If you are expecting to be thrilled, excited, dancing on the mountain top continually, you are setting yourself up for a fall, because your Christian life is not going to play out that way, and you will be disappointed.

My pastor of 25 years built his church from twenty or so people gathered in a trailer house, to a congregation of 4000, gathered in a quite elaborate sanctuary. It took him 40 years to accomplish this task. He accomplished it by getting up every morning and putting one foot in front of the other. Through much of this time, he spent two hours in prayer every morning, four days a week, from 6 a.m. to 8 a.m.

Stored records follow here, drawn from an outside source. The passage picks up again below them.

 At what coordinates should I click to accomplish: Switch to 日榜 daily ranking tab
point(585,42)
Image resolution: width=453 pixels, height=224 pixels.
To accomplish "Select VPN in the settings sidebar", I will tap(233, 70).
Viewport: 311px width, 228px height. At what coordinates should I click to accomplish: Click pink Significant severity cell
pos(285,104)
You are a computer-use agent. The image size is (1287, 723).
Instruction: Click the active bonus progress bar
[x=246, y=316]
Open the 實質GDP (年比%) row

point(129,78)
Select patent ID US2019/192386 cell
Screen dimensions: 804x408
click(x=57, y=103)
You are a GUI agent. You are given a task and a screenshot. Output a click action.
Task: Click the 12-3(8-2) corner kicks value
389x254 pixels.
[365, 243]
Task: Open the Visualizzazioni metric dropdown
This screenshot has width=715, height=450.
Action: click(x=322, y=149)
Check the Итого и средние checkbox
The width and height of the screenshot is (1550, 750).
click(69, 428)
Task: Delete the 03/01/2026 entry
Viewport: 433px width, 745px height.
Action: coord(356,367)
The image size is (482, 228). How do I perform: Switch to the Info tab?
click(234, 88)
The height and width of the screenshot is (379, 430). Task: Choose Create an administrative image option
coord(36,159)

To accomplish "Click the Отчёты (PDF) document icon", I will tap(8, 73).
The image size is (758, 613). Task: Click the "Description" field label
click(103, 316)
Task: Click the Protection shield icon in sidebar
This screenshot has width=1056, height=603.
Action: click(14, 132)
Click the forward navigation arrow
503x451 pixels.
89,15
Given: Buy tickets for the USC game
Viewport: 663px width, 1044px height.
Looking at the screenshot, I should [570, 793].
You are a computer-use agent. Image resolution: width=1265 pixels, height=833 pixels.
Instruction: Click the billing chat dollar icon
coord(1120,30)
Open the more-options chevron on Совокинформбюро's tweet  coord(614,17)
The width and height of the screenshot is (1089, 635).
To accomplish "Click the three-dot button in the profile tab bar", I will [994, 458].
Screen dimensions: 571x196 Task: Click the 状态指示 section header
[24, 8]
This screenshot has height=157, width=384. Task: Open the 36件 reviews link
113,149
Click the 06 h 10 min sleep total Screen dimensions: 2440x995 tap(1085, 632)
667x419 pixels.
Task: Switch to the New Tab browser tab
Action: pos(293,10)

Did he feel like jumping out of bed every morning, and driving to the church in sometimes, sub-zero temperatures to pray? You can bet that many mornings he felt like staying in bed. But he didn’t. He stuck to the plan. Every morning, four days a week, he went to the church at 6 a.m. to pray.

He once said to me, “People just see the glory of it all. They see that every Sunday morning I preach to a large sanctuary that is filled with people. The fact of the matter is that being a pastor is mostly hard work.”

So how does one avoid the “big fall?” By being faithful. By every day doing what God has asked you to do, whether you feel like it or not, whether it is exciting or mundane, to just keep being faithful to what God has called you to do.

I love what Jesus says in Luke 17:10 (NIV):

So you also, when you have done everything you were told to do, should say, “We are unworthy servants; we have only done our duty.”

The young pastor I spoke of in the beginning of this article eventually left the ministry. Disappointment got the best of him, and he went on to another profession. He didn’t have enough of the “keep on keeping on” quality. He wanted everything to be exciting, and it wasn’t.

Ministry can be very exciting. There can certainly be huge victories, but the majority of the time, it’s not exciting. It’s just hard work.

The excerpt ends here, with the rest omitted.